Tuesday, June 28, 2011

David Hyde Pierce is the Perfect Host

Broadway patrons who saw David Hyde Pierce in the revival of La Bête have a sense of his range well beyond Frasier. Though a complete change-up from Restoration comedy in rhymed couplets, his character still has serious hospitality issues in Nick Tomnay’s small-in-scope but ruthlessly able indie thriller The Perfect Host, which opens this Friday in New York.

John Taylor is a desperate man. Wounded in a bank hold-up, Taylor needs a place to hide out and tend to his wounds. Of course, suburban Los Angeles is not the most welcoming neighborhood for a bleeding criminal. Somehow though, Taylor bluffs his way into the affluent but fastidious Warwick Wilson’s elegant home. Wilson does his best to be gracious while preparing for a dinner party before inevitably Taylor goes Dog Day Afternoon on him. However, neither Wilson nor his ostensive dinner party are what they initially seem. Let the cat-and-mouse games begin and best of luck to Taylor.

Essentially, Host follows in the Sleuth tradition of pitting a crafty old mastermind against a younger dumber antagonist with highly developed survival instincts. In fact, Tomnay pulls several rather inventive switcheroos without the proceedings feeling too clever or forced.

Unquestionably, Pierce is Host’s ace card. Both capitalizing on and subverting his Niles Crane persona, Pierce carries off each of Wilson’s revelations with élan. As Taylor, poor Clayne Crawford simply is not in the same league, but he keeps his cool and plugs away diligently enough. Though he does not have much to do beyond looking tall and suspicious of the goings on, it is also amusing to see Nathaniel “Inspector Lynley” Parker appear as a detective with Los Angeles’ finest.

Tomnay maintains a tense atmosphere while keeping viewers invested in the over-the-top gamesmanship. The production design team also earns considerable credit for creating the perfect claustrophobic setting with Wilson’s eerily immaculate house. Unfortunately though, the film is visually drab, never evoking a noir look or any sense of cinematic style.

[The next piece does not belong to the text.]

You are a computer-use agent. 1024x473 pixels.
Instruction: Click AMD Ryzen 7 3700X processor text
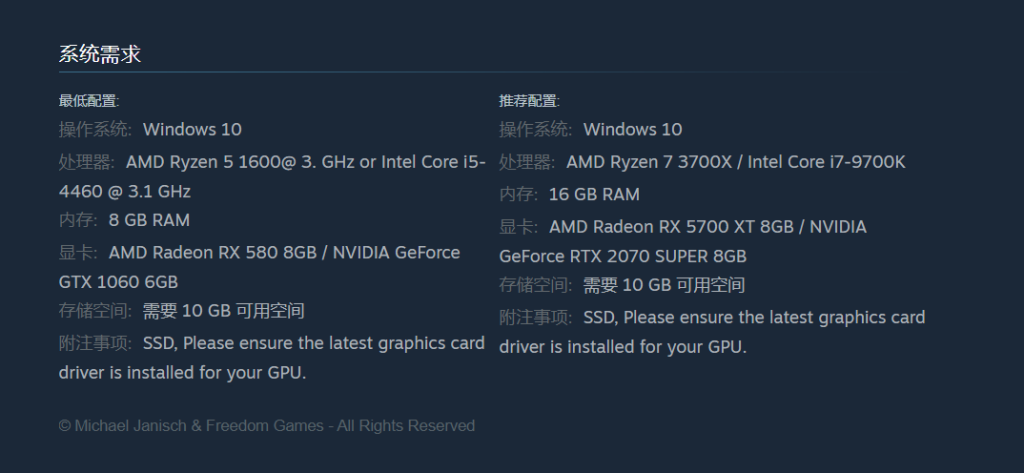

Prospective viewers should try to avoid the Host trailer, because it is hard not to be spoilery with a film like this, even with the best of intentions. Tomnay works awfully hard keeping the twists coming, which will probably bug snootier audiences. For those who enjoy an entertaining stage thriller (largely one set and two or three characters), Host is quite a good time at the movies, definitely recommended when it opens this Friday (7/1) in New York at the Quad Cinema.